Intel Pentium 4 6xx and 3.73EE: Favoring Features Over Performance
by Anand Lal Shimpi & Derek Wilson on February 21, 2005 6:15 AM EST- Posted in
- CPUs
Twice the Cache - 17% Higher Latency
Both the Pentium 4 6xx and the new Extreme Edition share the same core, meaning they also have the same L2 cache. When Intel first launched Prescott we noticed that in the move to the new architecture that cache latencies went up tremendously. The increase in cache latencies was to be expected, as one tradeoff of a larger cache is that it takings longer to find and access data. So when we heard that Intel was moving to a 2MB L2 cache with the 6xx series, we wondered how much slower the cache would get.
First we wanted to confirm that L1 cache latencies stayed the same, and they did at 4 cycles for the new Prescott 2M based core:
Cachemem L1 Latency | ScienceMark L1 Latency | |
AMD Athlon 64 | 3 cycles | 3 cycles |
Intel Pentium 4 (Northwood) | 1 cycle | 2 cycles |
Intel Pentium 4 (Prescott) | 4 cycles | 4 cycles |
Intel Pentium 4 (Prescott 2M) | 4 cycles | 4 cycles |
Intel Pentium M | 3 cycles | 3 cycles |
Next up, was L2 cache latency. In our review of the Pentium M processor on the desktop we discovered that its 10 cycle L2 cache was responsible for its solid performance in non "media rich" applications (e.g. office applications, OS performance). The original Prescott had a 23 cycle L2 cache, and with a 2MB cache the latency has gone up to 27 cycles:
Cachemem L2 Latency | ScienceMark L2 Latency | |
AMD Athlon 64 | 17 cycles | 18 cycles |
Intel Pentium 4 (Northwood) | 16 cycles | 16 cycles |
Intel Pentium 4 (Prescott) | 23 cycles | 23 cycles |
Intel Pentium 4 (Prescott 2M) | 27 cycles | 27 cycles |
Intel Pentium M | 10 cycles | 10 cycles |
While we're talking about "only" 4 cycles, at 3.6GHz that's 17% longer to access data from L2 cache. Given Prescott's extremely lengthy pipeline, a 17% increase in L2 cache latency is not going to help minimize the downsides of such a long pipeline. Also keep in mind that the only architectural change here is a larger L2 cache, so none of the normal tricks to help hide memory latencies are expanded upon in the new Pentium 4.
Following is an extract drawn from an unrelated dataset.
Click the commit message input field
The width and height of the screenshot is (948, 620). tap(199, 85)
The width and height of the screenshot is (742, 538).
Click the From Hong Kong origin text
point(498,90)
What Intel is counting on is that the increase in hit rate provided by a 100% larger cache will outshine the 17% longer access to L2 cache. Did Intel make the right bet? In order to find out we took the new Pentium 4 660 (3.6GHz - 2MB L2) and compared it to the old Pentium 4 560 (3.6GHz - 1MB L2), with all other variables the same, let's see how much of an impact the extra megabyte of cache has in the real world.
In the business category, we see the added cache paying off a little. SYSMark shows good improvement in the document creation portion of its tests, while the Business Winstone makes some very good gains. Worldbench shows web browsing with Mozilla to have improved a good bit while our compression test and the ACDSee test show a loss in performance. These losses generally indicate areas where the test is more dependant on latency than cache hit rate. On the content creation side, adding Windows Media Encoder to the Mozilla test improves performance more than the individual Mozilla test. This is likely due to the fact that the large cache keeps Mozilla's data from being kicked out while Windows Media Encoder is working.
On the gaming front, Doom 3 is the only test we saw with any performance improvement. And the only other application to show a significant performance gain is Maya with more than a 43% gain. The huge gain in performance under Maya is likely a result of 1MB of cache being too small to fit models in while 2MB is enough. This seems to be a case where the test is very bandwidth sensitive rather than latency sensitive. Dropping most (if not all) of the data being worked on into the L2 cache offers a program a very large boost in apparent bandwidth.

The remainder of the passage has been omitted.